B 1.8 By what process was this book written?
1.8 By what process was this book written?
This book is based on the direct experiencing of reality by members of The Implicate Technology Centre. It explains how a simple daily exercise, practised in the context of your ordinary, day-to-day life, and understood within a relevant framework, leads to a transformation in your level of awareness.
From the vantage point of this more developed consciousness, which is accessible to everyone regardless of individual life circumstances, the central validity of the old models of reality is apparent. That is to say, each describes reality in a valid and culturally different way. This book is simply a recasting of the ancient teachings in contemporary Western cultural terms.
This book is not a new translation of books of other cultures. It is a recasting of the experience those works teach about into the ordinary language and concepts we use in the West. For those who are interested in such things, chapters 2 and 5 are based on the Chinese Taoist book, The Secret of the Golden Flower. Chapters 3, 4, 6 and 7 are a recasting, through the filter of experience, of the discussion on the Sidpa Bardo in the Tibetan Buddhist book, The Tibetan Book of the Dead. Chapter 1 is a recasting of the key message of Gautama the Buddha and many other teachers: this life leads us only to suffering unless we find a way to rise above it. Chapter 8 discusses the difficulties of having such experiences in a culture ignorant of such processes.
As an illustration of this process of recasting, consider carefully the following example:
The Secret of the Golden Flower begins with the key to the process of attaining enlightenment: “The secret of the magic of life consists in using action in order to attain non-action.”(Wilhelm and Jung, The Secret of the Golden Flower; London, Routledge & Kegan Paul Ltd. 1965, page 21).It elaborates this point: “The Master is further concerned that people should not miss the way that leads from conscious action to unconscious non-action. Therefore he says, the magic of the Elixir of Life makes use of conscious action in order that unconscious non-action may be attained”(Ibid, page 24). The text goes on to say that conscious action consists in the process and product of meditation.

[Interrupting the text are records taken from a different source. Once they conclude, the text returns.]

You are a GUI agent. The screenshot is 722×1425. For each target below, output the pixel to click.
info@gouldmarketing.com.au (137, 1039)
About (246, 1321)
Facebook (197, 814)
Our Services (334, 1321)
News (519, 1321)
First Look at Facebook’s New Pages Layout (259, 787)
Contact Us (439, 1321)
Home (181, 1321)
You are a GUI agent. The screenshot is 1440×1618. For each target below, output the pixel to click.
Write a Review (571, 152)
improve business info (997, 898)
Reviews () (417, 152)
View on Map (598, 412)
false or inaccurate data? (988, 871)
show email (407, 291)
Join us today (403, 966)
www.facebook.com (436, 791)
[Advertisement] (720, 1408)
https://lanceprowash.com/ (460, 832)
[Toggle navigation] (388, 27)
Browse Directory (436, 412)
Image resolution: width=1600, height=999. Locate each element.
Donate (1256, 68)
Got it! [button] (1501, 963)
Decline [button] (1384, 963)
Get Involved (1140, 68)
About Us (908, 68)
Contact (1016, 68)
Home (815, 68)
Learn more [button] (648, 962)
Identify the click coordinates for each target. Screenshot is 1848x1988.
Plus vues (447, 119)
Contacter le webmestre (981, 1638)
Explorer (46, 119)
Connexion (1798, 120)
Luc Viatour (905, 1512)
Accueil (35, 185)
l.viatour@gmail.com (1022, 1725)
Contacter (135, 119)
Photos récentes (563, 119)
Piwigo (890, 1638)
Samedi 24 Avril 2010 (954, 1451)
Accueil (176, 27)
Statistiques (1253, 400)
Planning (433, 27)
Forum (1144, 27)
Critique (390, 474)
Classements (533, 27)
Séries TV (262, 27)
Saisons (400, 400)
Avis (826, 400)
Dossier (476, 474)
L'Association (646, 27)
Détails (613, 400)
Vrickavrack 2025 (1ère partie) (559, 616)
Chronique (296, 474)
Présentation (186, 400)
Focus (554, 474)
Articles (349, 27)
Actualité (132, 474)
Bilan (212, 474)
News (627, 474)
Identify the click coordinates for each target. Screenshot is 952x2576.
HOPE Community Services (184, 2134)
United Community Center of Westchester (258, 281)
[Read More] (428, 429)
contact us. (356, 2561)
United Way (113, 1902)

The final chapter underlines the significance of this. “The most important things in the great Tao are the words: action through non-action. Non-action prevents a man from becoming entangled in form and image (materiality). Action in non-action prevents a man from sinking into numbing emptiness and dead nothingness”(Ibid, pages 53 – 54).
What does all this mean? Clearly, to the authors of the book, it is a matter of profound significance. Many in the West are drawn to understand the meaning of this; yet we do not have an understanding of the context within which Chinese culture produced such a discipline for living.
To establish this context, we must become aware of the differences in the technologies developed by East and West. Here in the West, we have well-developed explicate technologies; that is to say, we have developed technologies to deal with material reality; these are far beyond the explicate technologies developed in the East and the West’s products are eagerly sought in the East. Because of our advanced material technologies we consider ourselves the more developed culture, we acknowledge a responsibility to help the materially poorer cultures to raise their living standards.
Just as the West has turned its best minds to technologies which help us to understand and harness the power of material reality, so too has the East turned its best minds to the development of technologies which help in understanding and harnessing the power of non-material reality. Throughout the East there are many highly advanced technologies available. In contrast to the path we in the West took, these are implicate technologies; that is to say, technologies that deal with non-material reality. The products of these technologies are eagerly sought by many in the West: for years now, there has been growing interest in implicate technology products such as the martial arts, the various systems of Yoga and Zen and other Buddhist disciplines.
It is within this context that we can begin to understand what is meant by “action through non-action”. It is the product of Chinese Taoist implicate technology. Its function is to direct the consciousness of any person towards understanding how to deal with the experiences which comprise ordinary life so as to obtain the greatest fulfilment from that life.
All this can be understood by an ordinary intelligent person, but it does not yet explain what the words of the above-quoted phrase mean. We can only understand their meaning through practice in using a comparable product of Western implicate technology; such a product cannot be grasped or measured with the intellect alone. Only by incorporating such a product into one’s day-to-day life can its benefits be realised. This, then, is the key to gaining fulfilment in life, expressed in Western cultural terms.
Act according to your intuition.
Don’t interfere.
Just let things happen.
A fuller discussion on how to apply this product of Western implicate technology will be found in chapter 3.